Serricchio: I don’t know if it’s necessarily directly mentoring, but the way I know is by sharing my story and sharing my brother’s story, and just letting them know that just because I’m a “grown up” doesn’t mean that I haven’t suffered through things or that my life is together all the time. I don’t know about mentoring, but by sharing my story, I just try to also share different resources that helped me and give my experience with therapy. I try to be very honest and forward so they know all the options and that going to therapy doesn’t mean you will never be okay. I went to therapy for the first three years after my brother passed and that was my decision, and I would do it all over again the way I did. When I started, it was because I was ready, and it helped me a lot. There is no manual, unfortunately, there’s no real manual to dealing with mental illness because it tries its best to control you. There’s not really one answer or one solution, so if anything I just try my best to let everyone know that when I’m around, you can be you in every possible color you want. 


Hutt: How has losing a family member exposed the realities of mental illness to you?


Serricchio: Like I said, it showed me that it’s not a choice. I knew we were always a super-unified, loving family. We were very supportive, healthy, and communicative. Nobody smoked, nobody did drugs, we got together at least every Sunday, and all of a sudden this happened. It kind of shows you that it really is an illness. Me and my brother, a week before he passed we went camping and he said to me “I have everything. Everything is perfect in my life. I just can’t deal with this demon”. That made it very clear to me that it had nothing to do with life and the family and the friends. It was just a demon trying to control him, and I finally understood that. 


Hutt: What advice would you give to those who have lost someone due to mental illness?
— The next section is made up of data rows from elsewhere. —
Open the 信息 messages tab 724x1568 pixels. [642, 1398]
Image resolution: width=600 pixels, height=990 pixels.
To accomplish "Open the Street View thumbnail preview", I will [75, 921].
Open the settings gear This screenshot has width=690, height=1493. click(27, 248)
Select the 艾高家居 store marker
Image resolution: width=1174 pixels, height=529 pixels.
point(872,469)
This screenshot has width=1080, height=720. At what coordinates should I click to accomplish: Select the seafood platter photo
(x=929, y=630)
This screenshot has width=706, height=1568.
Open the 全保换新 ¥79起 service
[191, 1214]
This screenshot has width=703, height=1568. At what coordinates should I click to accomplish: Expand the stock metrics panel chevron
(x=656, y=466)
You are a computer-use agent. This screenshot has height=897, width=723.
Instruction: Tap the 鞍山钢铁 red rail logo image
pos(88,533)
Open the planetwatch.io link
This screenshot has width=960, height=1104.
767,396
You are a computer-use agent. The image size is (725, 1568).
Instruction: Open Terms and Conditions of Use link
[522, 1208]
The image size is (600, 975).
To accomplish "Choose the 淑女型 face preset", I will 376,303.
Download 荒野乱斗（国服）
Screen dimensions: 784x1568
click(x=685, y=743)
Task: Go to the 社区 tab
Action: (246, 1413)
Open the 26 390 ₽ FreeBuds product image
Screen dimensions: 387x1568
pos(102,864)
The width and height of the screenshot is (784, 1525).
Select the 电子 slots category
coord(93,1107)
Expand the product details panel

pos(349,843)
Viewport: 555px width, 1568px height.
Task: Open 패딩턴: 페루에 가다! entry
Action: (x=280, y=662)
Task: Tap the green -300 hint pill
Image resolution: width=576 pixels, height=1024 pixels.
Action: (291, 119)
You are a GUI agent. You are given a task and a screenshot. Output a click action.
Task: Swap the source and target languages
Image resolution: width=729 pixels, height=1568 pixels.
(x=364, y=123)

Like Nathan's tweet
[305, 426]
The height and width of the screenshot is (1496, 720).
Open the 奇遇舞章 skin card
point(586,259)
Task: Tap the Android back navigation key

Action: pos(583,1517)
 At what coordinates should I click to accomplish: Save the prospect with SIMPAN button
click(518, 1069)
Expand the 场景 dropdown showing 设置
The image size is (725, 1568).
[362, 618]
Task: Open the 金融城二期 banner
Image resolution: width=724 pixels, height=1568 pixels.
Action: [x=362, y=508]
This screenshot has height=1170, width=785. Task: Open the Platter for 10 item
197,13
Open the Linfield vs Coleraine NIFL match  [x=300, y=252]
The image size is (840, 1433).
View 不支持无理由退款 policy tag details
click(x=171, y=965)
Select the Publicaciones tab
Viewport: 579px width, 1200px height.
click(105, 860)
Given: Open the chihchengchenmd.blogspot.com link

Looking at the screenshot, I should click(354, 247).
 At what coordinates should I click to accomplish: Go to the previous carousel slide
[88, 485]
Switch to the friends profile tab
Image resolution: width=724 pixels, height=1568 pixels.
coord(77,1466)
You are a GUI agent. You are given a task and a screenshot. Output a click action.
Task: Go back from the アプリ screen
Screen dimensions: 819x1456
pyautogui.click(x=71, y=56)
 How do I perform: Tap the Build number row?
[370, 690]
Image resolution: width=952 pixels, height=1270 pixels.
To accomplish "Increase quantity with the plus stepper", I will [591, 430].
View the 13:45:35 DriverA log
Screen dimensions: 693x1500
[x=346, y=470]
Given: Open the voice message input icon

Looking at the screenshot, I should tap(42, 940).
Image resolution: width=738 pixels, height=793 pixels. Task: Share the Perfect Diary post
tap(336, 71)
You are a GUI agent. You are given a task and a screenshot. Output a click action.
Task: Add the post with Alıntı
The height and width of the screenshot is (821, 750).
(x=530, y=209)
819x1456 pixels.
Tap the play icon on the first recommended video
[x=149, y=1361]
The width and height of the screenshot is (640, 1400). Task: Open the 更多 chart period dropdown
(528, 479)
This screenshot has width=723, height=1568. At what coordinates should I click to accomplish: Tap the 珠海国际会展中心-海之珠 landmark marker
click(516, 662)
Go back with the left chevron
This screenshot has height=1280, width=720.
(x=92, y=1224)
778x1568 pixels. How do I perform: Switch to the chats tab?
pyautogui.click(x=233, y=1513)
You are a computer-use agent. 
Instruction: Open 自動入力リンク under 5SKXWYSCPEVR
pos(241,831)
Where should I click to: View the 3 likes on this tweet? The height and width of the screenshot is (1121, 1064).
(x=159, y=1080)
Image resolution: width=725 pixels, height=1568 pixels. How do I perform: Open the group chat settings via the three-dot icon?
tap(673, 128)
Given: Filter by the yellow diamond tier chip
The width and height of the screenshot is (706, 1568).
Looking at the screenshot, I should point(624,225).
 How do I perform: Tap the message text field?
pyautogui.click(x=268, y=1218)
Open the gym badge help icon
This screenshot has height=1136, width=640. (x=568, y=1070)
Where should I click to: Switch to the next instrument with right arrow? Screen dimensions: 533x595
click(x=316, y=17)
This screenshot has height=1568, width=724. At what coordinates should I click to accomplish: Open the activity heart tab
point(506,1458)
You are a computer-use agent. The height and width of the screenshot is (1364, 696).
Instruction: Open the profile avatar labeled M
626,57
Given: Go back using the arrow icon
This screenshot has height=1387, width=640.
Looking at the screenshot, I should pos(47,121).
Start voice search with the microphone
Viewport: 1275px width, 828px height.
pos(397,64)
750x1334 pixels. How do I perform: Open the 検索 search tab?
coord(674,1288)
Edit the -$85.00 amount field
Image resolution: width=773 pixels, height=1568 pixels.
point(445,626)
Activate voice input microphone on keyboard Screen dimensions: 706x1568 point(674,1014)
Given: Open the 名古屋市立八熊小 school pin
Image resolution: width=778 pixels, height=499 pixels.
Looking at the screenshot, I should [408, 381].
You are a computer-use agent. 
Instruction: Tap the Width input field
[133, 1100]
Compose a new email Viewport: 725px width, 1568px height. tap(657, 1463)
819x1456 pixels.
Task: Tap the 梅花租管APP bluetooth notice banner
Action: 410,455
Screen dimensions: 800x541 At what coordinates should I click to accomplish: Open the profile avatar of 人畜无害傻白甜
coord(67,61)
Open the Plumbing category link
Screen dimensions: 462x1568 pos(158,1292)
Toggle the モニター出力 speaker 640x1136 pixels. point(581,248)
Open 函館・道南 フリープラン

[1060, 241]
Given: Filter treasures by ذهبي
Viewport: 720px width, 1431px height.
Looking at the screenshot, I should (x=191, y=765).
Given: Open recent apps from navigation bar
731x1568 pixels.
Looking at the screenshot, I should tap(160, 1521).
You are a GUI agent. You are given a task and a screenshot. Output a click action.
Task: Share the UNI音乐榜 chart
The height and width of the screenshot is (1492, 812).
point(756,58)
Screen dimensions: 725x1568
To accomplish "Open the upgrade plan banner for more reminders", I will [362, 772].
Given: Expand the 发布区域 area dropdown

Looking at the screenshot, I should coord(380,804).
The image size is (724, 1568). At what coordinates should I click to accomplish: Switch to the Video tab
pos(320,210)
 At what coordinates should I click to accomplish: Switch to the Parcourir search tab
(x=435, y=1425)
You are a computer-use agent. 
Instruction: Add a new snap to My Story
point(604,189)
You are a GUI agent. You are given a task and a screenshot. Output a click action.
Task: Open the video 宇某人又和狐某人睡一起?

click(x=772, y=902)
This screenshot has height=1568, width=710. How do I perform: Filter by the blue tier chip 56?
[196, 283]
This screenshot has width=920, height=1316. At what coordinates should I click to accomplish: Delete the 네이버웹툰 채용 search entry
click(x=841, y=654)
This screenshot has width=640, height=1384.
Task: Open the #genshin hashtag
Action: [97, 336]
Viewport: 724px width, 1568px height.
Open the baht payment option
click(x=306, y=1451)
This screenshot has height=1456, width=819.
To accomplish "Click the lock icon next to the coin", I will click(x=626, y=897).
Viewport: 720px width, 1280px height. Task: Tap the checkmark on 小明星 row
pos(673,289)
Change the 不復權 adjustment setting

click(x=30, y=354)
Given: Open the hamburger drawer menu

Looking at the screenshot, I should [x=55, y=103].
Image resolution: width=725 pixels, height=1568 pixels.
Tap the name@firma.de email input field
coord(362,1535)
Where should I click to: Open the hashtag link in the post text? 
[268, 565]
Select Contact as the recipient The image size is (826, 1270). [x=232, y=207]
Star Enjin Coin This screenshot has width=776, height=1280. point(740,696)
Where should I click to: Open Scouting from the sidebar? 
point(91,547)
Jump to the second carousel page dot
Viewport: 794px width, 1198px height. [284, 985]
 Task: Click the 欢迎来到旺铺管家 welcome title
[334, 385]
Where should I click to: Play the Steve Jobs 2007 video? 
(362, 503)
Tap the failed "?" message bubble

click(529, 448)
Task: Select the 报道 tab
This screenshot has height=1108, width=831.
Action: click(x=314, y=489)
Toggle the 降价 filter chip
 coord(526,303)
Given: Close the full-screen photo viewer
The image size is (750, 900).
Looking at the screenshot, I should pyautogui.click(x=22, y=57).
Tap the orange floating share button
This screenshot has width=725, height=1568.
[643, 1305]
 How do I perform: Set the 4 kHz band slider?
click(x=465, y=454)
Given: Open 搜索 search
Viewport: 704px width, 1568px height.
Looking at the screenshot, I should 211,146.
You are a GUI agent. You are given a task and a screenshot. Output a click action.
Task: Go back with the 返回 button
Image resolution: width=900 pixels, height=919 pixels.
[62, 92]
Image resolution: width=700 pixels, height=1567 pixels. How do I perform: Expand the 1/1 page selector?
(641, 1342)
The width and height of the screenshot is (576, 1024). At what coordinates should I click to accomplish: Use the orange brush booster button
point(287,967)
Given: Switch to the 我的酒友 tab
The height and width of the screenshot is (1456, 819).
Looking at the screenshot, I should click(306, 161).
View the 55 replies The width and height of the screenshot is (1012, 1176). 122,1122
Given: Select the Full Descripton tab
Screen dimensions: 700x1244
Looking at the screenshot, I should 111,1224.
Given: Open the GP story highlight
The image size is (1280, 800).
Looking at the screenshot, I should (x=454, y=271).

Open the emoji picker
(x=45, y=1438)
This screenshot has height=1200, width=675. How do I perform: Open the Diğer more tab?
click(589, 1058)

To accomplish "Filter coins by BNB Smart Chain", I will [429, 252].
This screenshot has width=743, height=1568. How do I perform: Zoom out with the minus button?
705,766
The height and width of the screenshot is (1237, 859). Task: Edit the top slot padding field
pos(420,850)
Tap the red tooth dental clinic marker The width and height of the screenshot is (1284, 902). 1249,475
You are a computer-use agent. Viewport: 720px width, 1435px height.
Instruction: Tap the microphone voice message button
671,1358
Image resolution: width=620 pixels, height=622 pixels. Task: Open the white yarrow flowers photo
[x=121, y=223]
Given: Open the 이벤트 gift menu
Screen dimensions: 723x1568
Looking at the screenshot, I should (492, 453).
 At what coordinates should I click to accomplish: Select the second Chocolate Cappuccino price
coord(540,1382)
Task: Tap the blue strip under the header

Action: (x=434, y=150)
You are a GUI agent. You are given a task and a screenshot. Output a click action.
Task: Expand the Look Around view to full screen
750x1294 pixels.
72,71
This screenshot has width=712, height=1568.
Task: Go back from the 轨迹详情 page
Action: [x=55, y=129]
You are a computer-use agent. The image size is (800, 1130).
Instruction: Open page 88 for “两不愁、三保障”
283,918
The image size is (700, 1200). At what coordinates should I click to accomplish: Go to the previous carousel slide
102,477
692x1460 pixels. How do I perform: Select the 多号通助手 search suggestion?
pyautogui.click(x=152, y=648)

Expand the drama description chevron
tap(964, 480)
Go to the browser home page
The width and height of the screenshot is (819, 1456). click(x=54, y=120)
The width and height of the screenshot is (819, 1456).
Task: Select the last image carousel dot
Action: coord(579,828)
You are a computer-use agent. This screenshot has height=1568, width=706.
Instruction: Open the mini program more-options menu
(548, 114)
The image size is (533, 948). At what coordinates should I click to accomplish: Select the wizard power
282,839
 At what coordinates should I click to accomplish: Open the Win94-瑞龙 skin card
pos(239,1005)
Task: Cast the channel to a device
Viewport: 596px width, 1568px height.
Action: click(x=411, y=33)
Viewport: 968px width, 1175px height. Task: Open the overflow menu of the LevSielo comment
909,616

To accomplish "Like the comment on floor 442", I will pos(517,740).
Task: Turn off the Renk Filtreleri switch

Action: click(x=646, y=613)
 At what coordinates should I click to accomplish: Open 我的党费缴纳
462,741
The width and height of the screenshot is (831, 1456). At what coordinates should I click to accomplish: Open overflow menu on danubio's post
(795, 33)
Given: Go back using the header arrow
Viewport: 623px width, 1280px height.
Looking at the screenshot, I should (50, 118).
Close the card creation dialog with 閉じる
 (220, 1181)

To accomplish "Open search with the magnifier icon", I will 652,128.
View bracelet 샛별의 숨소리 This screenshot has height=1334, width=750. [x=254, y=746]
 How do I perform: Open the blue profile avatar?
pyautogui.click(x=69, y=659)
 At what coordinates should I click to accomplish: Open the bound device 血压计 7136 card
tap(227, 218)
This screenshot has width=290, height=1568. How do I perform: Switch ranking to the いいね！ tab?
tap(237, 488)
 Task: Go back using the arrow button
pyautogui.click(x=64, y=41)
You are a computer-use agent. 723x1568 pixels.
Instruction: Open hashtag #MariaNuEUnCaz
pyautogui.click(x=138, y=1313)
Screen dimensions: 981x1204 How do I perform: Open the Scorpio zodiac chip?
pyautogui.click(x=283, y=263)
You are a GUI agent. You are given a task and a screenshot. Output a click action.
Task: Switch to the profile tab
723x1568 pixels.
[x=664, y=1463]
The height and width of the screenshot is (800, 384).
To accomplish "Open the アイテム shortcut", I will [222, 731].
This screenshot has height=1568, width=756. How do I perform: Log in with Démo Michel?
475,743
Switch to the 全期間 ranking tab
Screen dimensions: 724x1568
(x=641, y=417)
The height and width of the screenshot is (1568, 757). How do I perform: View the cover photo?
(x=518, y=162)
Serricchio: Oh, man. I guess I would say it is a very personal struggle. Don’t fight it, don’t think that it’s going to heal overnight. Embrace the low moments. They are the ones that teach us the most. I didn’t apologize for what I was going through. Everyone around you tries to protect their own discomfort when seeing you sad, so they try to say “let’s go on a hike” or “go to therapy, you’ll do great”, and I remember my sister was the one who said “listen, we will never feel this level of sadness and emptiness again. So let’s allow it to affect you and live in you because it’s as real as love and happiness”. If you don’t try to “cure” yourself so fast, that’s when the biggest lessons will come and you’ll grow the most. That helped me later in life when I was faced with moments of anxiety and low moments because I realized that that was going to be a big lesson for me and that’s what was going to come out of it. So I would let it affect me, but I wouldn’t let it control me. But again, that’s more broad.